--- Begin Article ---

Social Skills Interventions for Individuals with Learning Disabilities

NICHCY’s Structured Abstract 67 describes the following:

Title | Social Skills Interventions for Individuals with Learning Disabilities

Authors | Kavale, K. A., & Mostert, M.P.

SourceLearning Disability Quarterly, Vol. 27(1), 31-43.

Year Published | 2004

Abstract
Social skill deficits* have become a defining characteristic of students with specific learning disability (SLD). Attempts have been made to enhance social functioning through structured training approaches. The effectiveness of these efforts was evaluated in a quantitative research synthesis (meta-analysis), which revealed a “small” effect with very few differences among teachers, peers, or students with SLD themselves who judged the efficacy of training. The relatively modest effects are discussed in relation to a number of theoretical psychometric and design issues that might account for the limited treatment outcomes.

Background
Many children with learning disabilities (SLD) have social skills deficits.  Some researchers have proposed that social skills deficits can be broken down into three general types:

  • Skill deficit | refers to those instances when a child has never learned the required social or cognitive skill to use in a particular social situation.
  • Performance deficit |  refers to those instances when a child has learned a social skill* but fails to perform in the appropriate situation.
  • Self-control deficit | refers to those instances when a child’s lack of self-control results in negative behaviors, which interfere with both acquiring and performing appropriate social skills.

Children with learning disabilities may struggle with any combination of these areas.

The measurement of social skills deficits in children with LD is sometimes difficult because there is such an array of skills required for social competence and a particular child may struggle with any combination of those skills.  Social skills deficits may appear in areas of classroom behavior, interpersonal skills, anxiety, self-concept, social adjustment, ability to build and maintain relationships, social problem solving, conversation and communication skills, and peer status.

Social skills training often uses methods such as modeling the skills to be learned, shaping or approximating the skills through reinforcement, and rehearsal and practice.  This meta-analysis* examined how effective social skills training is at increasing the social competence of students with LD.

Research Questions

  1. Is social skills training an effective way of improving the social functioning of students with LD?
  2. Is the impact of social skills training perceived differently by students with LD, their teachers, and/or their peers?

Research Design
Meta-analysis*

  • Number of Studies Included | 53
  • Number of Subjects | 2,113
  • Years Spanned | Not reported

Research Subjects

  • 74% of the participants were male
  • Average age = 11.5 years old
  • Average IQ = 96

Age/Grade of Subjects
The average age = 11.5 years.

Specified Disability
Specific Learning Disabilities (SLD)

Intervention
Subjects participated in social skills training covering a variety skills such as social problem solving, conversation, friendship, and handling feelings. Methods used in social skills training include direct instruction, prompting, modeling, rehearsal, coaching, shaping, and reinforcement.

--- End Article ---

= Requirements =
Can you carry on the structured abstract about social skills interventions for students with learning disabilities, picking up right after its last sentence on training methods?

--- Begin Extracted entries ---

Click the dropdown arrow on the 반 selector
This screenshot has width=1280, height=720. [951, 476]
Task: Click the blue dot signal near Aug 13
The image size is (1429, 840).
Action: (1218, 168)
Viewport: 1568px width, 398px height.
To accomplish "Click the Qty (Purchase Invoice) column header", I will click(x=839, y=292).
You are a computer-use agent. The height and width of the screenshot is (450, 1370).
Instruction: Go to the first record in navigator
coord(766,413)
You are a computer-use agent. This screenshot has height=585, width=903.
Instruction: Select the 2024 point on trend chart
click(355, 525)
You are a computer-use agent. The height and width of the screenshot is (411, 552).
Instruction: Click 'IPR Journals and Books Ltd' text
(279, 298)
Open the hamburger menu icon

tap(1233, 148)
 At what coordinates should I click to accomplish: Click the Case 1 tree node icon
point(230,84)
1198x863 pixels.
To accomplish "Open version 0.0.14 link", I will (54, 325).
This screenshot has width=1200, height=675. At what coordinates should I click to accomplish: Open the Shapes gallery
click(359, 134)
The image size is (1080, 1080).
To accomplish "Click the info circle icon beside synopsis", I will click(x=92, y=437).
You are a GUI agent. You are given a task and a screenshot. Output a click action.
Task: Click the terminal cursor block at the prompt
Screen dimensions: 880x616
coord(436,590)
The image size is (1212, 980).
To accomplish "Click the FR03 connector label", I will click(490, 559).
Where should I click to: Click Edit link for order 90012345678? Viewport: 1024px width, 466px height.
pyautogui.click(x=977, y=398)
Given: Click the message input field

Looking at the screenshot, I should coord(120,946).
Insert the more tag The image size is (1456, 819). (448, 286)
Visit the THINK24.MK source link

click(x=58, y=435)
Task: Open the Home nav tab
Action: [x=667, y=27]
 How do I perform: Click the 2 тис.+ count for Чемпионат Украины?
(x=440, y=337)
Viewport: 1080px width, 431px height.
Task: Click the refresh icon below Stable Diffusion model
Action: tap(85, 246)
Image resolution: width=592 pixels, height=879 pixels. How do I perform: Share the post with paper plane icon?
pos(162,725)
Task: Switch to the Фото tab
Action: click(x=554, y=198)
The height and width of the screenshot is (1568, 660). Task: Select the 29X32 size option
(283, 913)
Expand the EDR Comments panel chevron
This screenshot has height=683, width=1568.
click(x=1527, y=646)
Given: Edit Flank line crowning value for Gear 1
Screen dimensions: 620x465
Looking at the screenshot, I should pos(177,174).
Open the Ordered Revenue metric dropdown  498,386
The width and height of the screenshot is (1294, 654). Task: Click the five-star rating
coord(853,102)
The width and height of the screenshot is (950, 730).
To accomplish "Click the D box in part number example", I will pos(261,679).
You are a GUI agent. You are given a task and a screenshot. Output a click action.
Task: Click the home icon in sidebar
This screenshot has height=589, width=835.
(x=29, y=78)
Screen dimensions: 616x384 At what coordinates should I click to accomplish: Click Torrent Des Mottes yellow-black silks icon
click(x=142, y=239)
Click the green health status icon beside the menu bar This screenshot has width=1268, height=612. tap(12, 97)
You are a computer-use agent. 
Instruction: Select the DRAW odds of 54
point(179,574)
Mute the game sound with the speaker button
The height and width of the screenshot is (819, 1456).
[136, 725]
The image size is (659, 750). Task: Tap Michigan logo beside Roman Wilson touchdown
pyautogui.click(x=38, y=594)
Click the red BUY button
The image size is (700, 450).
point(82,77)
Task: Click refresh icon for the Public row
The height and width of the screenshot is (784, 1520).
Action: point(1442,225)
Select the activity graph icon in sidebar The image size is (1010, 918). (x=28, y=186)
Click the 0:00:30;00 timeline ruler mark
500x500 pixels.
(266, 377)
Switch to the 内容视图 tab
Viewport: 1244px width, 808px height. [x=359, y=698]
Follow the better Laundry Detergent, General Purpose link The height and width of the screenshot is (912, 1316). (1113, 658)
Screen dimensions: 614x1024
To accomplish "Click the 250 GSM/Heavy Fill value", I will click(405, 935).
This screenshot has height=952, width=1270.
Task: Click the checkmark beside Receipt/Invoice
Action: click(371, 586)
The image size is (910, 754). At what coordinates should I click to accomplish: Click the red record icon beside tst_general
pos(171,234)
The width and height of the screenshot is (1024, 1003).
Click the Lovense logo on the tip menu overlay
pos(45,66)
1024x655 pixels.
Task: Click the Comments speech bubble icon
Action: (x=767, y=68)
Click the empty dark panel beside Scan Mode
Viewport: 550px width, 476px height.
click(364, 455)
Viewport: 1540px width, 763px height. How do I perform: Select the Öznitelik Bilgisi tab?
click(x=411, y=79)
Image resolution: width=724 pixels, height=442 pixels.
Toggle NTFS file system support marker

--- End Extracted entries ---

= Response to this exercise =
Duration of Intervention
The average intervention provided 3 hours of training a week and lasted for 10 weeks.

Findings

  1. Students with SLD who receive social skills training make small improvements in their social skills abilities.
  2. Approximately 65% of students with SLD believed that their social status had improved as a result of participating in social skills training.  More than 6 out of 10 students with SLD also perceived social skills training as having benefited their self-concept, social problem solving, and social competence.
  3. Peers of students with SLD did not perceive that the social status of students with SLD changed after social skills training.
  4. Teachers reported that more than 6 out of 10 students were better adjusted and less dependent after social skills training, but they did not report that students with SLD interacted more socially.

Combined Effects Size

  1. The average effect size* for social skills training was 0.211 which is considered a small effect size.
  2. Effect sizes did not differ significantly when subjects were grouped by age or by amount of training received.

Conclusion/Recommendations
Kavale and Mostert propose several explanations for why social skills training shows such small rates of effectiveness, including:

  1. Most researchers design their own social skills program based on techniques described in the literature but with few or no pilot studies and often unclear rationale behind them.  It is possible that if researchers used established research-based social skills programs instead of programs of their own devising the results would be more positive.
  2. The majority of interventions consisted of 3 hours a week or less of social skills training for under 10 weeks.  It might be overly optimistic to assume that students with LD who have struggled with social skills for most of their lives will learn the nuances of social skills and how to use them in such a short time period.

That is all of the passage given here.